I thought of generalising TcpAddress::resolve(..) using URI (which would take most of the parsing/syntax checking) to:

@Override
public InetSocketAddress resolve(String name, boolean ipv6, boolean local)
{
    if (name == null) {
        throw new IllegalArgumentException("declared TCP endpoint is null");
    }
    final URI uri = URI.create(name.replace("*", ipv6 ? "::" : "0.0.0.0"));
    final String newHost = uri.getHost();
    final int newPort = uri.getPort();
    final String path = uri.getPath();
    // [..]
}

There are also some parts in zmq.io.net.Address that drop the protocol implicitly but these are minor and can be fixed transparently.

It's of course possible to change all the unit-tests accordingly, but this may (or not) surprise some users that relied on this implicit behaviour. The first PR would have simply ignored the path argument -- as it should with the present definition.

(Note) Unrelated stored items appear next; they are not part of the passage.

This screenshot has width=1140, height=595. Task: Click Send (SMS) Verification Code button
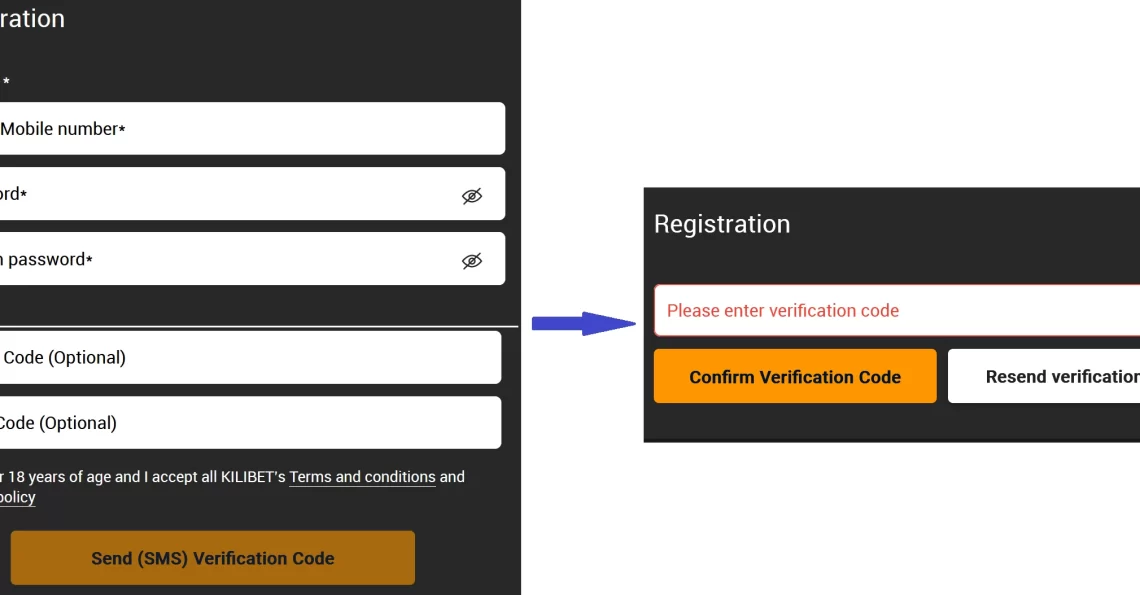212,558
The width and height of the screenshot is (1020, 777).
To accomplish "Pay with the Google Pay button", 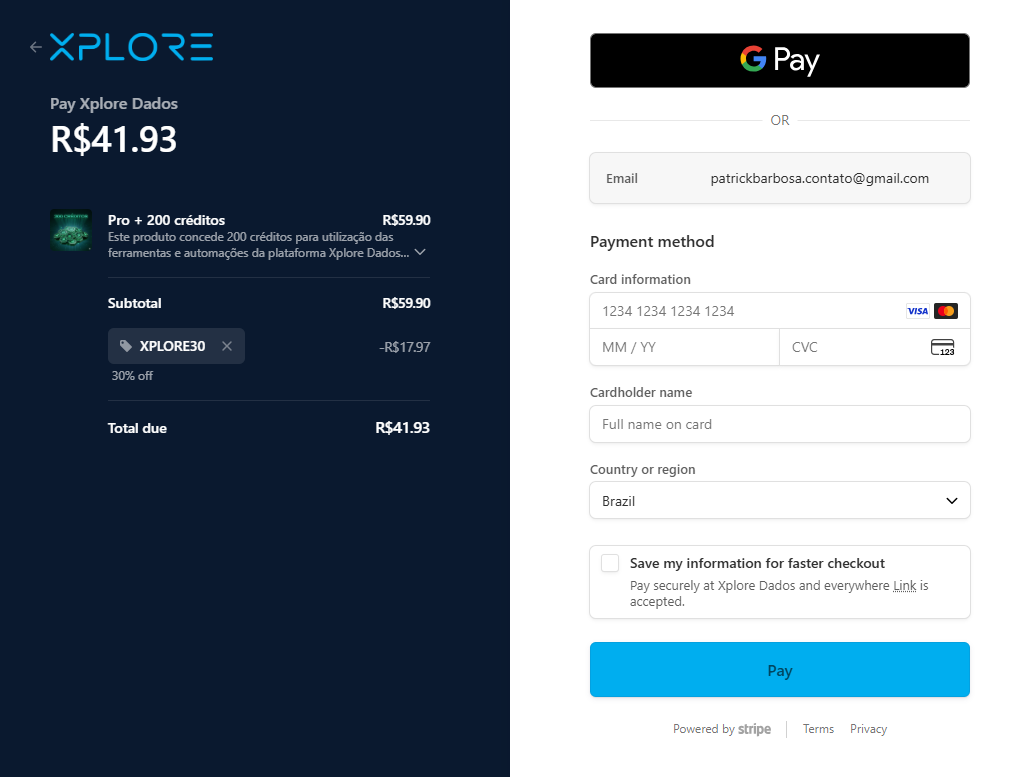I will [779, 60].
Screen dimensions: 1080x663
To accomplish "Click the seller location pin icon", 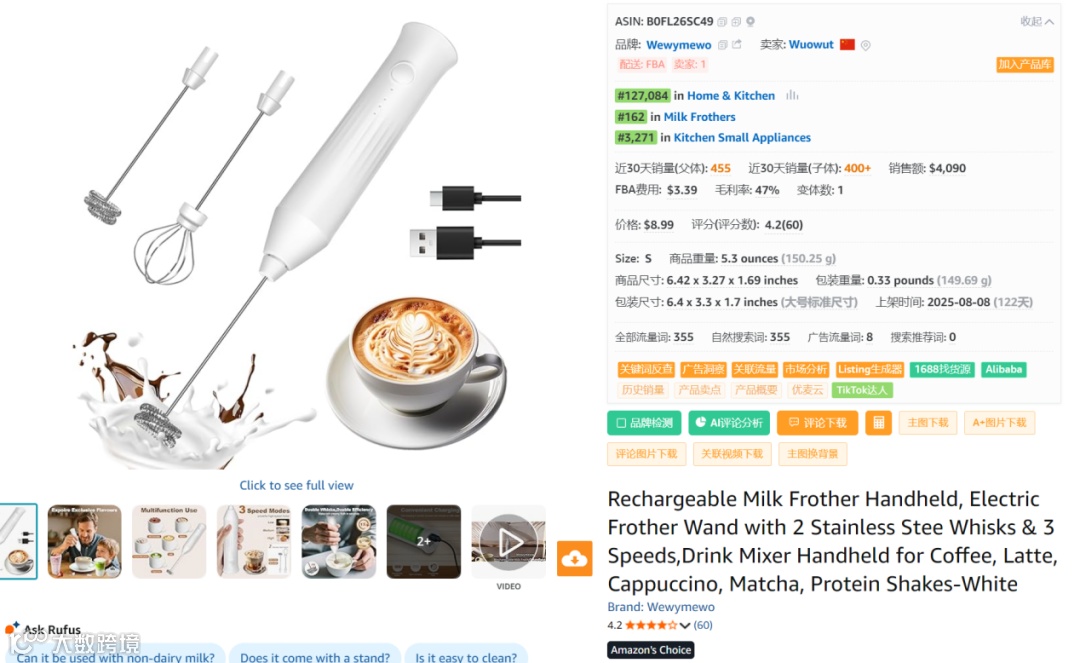I will click(866, 45).
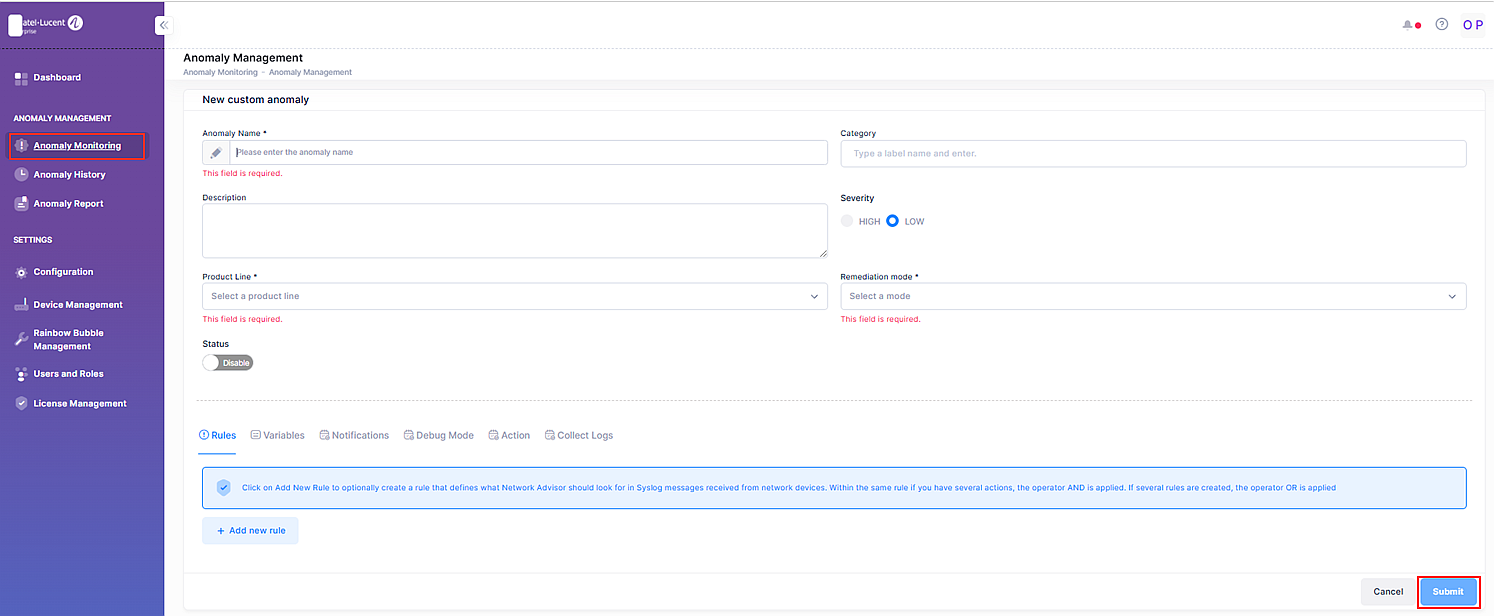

Then -- as a second step (another PR) -- I would have propagated the path as (an optional) specifier argument similar to how it is done for inproc:// and also to allow a more economic use of TCP ports.

The library aims to support Android usage, which means almost-Java-8.

Well, then I should be probably looking for an Android-compatible JDK8 if I want to get anything merged. :-)

N.B. my IDE refuses to compile/run with the deprecated jdk.net.Sockets.setOption(socket, option, value); due to (probably) modularisation issues and/or it being an intellij issue.